_PROMPT_. Filter the data below for the string "Jump" and copy each matching line.

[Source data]

════

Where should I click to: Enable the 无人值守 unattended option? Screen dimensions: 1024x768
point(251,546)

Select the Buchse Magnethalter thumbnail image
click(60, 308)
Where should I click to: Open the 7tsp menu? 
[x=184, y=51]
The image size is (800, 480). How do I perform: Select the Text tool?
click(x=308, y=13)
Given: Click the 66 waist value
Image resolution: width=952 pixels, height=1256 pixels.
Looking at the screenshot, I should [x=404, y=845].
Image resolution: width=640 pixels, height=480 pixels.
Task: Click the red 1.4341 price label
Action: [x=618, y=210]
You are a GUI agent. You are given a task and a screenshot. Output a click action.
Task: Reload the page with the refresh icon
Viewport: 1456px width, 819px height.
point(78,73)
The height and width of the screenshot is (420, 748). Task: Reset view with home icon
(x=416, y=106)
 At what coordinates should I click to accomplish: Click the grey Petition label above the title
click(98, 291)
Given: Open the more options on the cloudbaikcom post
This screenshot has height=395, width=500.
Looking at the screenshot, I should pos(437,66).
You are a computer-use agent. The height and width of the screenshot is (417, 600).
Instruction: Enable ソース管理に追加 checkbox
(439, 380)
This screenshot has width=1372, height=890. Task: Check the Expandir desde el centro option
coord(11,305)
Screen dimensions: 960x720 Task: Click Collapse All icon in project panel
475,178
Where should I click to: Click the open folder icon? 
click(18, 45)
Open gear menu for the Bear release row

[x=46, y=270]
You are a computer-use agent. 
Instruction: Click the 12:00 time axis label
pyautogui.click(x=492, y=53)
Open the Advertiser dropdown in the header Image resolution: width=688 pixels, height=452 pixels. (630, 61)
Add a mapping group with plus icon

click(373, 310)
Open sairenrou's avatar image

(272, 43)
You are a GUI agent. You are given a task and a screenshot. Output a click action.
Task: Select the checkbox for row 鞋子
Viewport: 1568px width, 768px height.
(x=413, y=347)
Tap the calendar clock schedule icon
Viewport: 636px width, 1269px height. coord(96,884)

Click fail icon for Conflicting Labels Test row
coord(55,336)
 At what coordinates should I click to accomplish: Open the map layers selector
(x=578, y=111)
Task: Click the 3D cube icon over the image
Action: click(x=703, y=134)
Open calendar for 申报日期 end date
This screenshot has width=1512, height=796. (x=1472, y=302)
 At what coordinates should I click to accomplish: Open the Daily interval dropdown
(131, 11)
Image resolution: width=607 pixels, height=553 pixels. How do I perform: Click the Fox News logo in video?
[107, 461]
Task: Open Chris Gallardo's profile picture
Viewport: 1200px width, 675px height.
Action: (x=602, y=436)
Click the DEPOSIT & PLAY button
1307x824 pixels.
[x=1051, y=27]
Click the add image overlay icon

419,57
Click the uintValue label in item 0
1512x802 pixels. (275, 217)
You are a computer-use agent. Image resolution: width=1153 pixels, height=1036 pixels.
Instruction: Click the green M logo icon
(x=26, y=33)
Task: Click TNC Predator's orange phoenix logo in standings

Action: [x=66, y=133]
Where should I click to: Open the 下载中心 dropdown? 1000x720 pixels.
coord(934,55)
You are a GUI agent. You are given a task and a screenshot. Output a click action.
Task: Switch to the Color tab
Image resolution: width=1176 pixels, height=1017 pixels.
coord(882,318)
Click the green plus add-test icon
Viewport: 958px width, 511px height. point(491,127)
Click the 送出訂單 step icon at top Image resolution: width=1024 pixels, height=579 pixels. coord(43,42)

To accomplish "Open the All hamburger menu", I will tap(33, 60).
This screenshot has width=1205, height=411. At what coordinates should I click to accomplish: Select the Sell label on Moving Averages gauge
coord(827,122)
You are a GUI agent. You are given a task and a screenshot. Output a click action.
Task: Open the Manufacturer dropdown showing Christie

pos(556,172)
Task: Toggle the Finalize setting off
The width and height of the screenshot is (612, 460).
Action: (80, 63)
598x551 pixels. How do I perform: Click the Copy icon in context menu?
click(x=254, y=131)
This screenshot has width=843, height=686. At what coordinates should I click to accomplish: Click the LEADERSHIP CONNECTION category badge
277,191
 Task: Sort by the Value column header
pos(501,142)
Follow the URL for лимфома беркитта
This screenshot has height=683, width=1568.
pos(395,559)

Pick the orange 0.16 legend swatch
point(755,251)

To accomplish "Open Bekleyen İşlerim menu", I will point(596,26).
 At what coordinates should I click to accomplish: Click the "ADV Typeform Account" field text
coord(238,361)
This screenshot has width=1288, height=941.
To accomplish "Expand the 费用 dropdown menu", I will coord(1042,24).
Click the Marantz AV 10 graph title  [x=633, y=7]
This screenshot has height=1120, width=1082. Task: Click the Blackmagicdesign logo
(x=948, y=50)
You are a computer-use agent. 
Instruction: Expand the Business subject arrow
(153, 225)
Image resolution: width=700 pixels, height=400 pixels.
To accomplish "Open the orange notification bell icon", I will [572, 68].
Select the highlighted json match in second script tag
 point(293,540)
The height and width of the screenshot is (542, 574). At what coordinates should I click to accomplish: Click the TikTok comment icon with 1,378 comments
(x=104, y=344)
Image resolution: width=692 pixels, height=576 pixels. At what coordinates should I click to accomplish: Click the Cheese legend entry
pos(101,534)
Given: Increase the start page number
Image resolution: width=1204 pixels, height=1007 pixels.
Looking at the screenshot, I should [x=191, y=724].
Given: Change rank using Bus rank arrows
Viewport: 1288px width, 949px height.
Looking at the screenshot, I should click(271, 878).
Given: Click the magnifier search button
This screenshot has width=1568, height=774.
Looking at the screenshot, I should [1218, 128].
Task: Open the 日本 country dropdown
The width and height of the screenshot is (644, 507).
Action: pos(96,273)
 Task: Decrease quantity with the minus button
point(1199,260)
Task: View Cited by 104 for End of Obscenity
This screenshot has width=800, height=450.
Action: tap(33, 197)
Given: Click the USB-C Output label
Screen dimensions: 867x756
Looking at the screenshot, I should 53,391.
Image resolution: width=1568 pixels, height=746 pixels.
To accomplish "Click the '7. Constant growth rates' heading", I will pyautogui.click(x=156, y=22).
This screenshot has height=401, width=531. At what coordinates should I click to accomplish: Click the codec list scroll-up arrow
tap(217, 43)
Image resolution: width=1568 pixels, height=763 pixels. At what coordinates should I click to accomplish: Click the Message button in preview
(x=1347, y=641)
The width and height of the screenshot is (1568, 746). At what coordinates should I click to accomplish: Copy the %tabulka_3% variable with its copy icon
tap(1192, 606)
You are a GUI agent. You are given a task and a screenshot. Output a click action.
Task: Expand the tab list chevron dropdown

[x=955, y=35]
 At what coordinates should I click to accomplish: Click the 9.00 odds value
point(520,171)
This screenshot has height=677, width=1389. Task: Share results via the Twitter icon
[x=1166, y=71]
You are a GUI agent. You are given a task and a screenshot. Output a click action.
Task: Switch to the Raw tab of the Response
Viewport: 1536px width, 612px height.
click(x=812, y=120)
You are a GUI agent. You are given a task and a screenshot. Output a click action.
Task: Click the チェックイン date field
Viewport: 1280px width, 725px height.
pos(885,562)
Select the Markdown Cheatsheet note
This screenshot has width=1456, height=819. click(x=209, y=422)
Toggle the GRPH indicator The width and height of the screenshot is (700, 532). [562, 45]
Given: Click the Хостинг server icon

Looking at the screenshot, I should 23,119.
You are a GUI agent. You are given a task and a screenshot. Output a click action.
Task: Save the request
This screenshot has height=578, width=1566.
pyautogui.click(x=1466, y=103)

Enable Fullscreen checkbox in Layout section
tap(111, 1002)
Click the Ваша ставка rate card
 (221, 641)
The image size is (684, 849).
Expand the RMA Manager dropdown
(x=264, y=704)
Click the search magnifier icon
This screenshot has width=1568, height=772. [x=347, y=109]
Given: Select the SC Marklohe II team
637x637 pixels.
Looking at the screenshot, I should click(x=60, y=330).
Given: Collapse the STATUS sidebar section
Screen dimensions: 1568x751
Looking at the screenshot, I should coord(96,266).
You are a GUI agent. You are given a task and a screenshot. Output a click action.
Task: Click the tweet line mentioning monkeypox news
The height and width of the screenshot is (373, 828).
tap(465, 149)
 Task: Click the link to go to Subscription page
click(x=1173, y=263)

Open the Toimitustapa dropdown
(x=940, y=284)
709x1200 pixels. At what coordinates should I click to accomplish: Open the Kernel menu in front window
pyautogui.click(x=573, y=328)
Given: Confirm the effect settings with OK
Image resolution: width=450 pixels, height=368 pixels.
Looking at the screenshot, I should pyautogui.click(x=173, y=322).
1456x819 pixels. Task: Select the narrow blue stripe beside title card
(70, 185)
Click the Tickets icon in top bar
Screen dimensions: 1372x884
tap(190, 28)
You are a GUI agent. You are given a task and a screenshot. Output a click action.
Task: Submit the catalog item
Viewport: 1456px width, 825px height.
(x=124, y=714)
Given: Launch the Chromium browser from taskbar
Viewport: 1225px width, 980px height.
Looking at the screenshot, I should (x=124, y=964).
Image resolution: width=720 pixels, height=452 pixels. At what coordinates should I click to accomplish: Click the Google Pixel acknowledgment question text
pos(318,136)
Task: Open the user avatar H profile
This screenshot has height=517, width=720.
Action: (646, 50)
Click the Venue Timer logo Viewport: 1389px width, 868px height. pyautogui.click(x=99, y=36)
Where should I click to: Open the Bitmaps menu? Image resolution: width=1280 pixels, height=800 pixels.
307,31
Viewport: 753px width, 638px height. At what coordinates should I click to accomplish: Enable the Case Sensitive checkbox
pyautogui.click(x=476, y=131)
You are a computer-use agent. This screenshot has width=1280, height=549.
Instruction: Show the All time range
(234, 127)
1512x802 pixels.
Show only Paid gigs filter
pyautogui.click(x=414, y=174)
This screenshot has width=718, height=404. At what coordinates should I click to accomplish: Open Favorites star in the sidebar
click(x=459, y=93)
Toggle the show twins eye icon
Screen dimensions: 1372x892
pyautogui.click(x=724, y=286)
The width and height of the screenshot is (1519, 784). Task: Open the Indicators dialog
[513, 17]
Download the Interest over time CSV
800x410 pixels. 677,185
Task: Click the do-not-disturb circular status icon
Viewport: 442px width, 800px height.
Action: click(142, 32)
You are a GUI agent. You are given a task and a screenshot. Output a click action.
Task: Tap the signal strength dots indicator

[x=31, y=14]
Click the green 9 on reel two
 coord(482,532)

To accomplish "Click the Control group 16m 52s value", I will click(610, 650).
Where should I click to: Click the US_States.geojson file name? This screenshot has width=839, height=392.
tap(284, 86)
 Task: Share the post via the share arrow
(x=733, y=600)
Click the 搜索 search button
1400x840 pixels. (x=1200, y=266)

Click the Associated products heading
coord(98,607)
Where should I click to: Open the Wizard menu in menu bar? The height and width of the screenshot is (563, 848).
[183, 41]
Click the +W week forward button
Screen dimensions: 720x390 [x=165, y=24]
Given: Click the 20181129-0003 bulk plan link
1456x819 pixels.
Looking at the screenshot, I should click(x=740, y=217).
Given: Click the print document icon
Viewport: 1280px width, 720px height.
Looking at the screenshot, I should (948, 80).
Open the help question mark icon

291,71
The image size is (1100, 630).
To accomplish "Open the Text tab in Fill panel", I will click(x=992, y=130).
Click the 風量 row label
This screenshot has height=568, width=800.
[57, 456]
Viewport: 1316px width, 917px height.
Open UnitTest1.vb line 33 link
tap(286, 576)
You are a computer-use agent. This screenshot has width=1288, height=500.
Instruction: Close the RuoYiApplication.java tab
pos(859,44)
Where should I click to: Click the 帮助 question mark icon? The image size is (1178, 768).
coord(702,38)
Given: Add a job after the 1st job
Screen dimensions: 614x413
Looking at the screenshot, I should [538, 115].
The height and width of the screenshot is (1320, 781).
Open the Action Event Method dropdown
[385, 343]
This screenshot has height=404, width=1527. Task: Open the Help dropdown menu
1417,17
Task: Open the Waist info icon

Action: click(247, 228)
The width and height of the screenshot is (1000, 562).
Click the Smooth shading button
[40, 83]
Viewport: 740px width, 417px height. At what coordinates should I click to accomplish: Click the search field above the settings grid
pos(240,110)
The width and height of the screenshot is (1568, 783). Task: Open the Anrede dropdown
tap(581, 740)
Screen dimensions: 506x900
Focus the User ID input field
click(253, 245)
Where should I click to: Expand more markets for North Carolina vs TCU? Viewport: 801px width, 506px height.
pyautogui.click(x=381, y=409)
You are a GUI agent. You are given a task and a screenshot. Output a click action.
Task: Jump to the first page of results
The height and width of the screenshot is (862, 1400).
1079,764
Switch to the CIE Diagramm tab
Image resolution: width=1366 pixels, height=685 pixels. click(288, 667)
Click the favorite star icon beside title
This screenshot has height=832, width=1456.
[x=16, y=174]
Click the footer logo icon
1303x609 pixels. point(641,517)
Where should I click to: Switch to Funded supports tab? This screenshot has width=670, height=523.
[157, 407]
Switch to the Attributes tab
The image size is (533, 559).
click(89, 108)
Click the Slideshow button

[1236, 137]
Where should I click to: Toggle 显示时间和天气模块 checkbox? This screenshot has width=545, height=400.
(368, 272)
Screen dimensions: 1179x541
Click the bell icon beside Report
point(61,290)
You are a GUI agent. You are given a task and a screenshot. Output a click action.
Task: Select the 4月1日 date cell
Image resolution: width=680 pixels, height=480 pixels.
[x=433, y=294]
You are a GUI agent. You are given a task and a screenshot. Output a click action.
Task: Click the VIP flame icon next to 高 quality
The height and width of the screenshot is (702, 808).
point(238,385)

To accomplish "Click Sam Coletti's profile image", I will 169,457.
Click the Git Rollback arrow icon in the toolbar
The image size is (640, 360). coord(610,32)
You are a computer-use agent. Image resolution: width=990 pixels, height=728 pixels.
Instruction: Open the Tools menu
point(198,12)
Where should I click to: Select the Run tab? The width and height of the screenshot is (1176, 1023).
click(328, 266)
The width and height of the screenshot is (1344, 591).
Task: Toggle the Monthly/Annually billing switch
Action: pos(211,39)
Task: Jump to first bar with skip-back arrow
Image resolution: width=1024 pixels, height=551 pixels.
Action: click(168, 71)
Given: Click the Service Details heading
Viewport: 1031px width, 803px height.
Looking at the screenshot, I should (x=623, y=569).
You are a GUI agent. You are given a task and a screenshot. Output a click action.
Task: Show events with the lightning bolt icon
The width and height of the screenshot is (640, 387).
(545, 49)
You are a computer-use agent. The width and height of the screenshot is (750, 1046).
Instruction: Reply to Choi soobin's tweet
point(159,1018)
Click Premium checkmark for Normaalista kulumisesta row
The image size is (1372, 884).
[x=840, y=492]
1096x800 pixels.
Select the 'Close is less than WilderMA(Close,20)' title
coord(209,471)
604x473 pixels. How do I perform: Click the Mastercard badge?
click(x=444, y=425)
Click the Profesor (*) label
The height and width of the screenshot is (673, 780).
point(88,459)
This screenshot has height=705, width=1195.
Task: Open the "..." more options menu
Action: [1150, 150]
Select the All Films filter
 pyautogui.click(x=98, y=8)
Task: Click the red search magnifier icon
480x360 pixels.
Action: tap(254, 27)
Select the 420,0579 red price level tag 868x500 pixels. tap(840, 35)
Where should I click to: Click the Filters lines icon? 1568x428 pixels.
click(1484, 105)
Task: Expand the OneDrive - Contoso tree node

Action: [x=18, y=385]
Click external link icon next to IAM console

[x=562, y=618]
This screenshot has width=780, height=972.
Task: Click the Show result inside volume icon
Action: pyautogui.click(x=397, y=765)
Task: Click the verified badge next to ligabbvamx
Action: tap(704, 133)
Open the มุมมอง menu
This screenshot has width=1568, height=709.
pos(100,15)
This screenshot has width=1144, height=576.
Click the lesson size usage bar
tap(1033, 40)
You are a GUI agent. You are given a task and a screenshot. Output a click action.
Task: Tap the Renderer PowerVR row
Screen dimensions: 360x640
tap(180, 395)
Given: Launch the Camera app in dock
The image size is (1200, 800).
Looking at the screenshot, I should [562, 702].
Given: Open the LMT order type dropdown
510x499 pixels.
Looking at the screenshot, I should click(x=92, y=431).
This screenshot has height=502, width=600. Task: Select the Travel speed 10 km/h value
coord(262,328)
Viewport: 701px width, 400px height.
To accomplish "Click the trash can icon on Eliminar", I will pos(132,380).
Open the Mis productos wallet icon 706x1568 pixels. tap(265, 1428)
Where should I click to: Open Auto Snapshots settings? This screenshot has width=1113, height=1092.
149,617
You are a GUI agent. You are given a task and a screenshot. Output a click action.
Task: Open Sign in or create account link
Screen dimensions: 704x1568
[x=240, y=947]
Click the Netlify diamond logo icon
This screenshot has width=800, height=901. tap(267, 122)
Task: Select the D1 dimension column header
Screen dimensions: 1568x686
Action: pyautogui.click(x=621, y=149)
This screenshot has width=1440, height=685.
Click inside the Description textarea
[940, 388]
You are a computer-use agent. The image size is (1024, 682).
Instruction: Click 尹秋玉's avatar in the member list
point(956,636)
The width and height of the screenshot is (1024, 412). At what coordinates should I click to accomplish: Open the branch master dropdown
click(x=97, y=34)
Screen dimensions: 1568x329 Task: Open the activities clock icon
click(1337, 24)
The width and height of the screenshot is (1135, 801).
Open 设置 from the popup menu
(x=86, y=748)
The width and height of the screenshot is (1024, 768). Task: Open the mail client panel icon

════

_RESULT OF THIS EXERCISE_.
Task: Jump to the first page of results
Task: Jump to first bar with skip-back arrow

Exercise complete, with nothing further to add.